Muriel Siebert, the first woman to buy a seat on the New York Stock Exchange, has died.
Siebert, who also became the first woman to head a member firm of the exchange as well as many other firsts, died Saturday in Manhattan from complications of cancer. She was 80.
Siebert also was the first woman to be appointed as superintendent of banking for New York State, a position she held for five years beginning in 1977.
She founded Muriel Siebert & Company in 1968, about a year after joining the New York Stock Exchange, becoming the first woman to own and operate a brokerage firm that was a member of the exchange.
In joining the exchange, Siebert had to ask 10 men before she could find one to sponsor her application.

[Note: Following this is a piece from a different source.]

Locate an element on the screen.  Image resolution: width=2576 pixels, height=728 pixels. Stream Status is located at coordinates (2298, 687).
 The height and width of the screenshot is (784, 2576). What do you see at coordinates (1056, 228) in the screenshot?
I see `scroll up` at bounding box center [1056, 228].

She remained the only woman on the exchange for the next decade, according to The New York Times.
Siebert testified before government bodies about the discriminatory practices of many New York clubs, where much of her business’ networking took place.
She also encountered anti-Semitism in her profession, according to the Times — Siebert said it wasn’t uncommon at the time in her dealings with trust departments.
In 1983, she lost a bid for the Republican nomination for the U.S. Senate.
Siebert donated millions of dollars to help other women get started in business and finance, according to the Times.
The Cleveland native came to New York in 1954, remaining there until her death.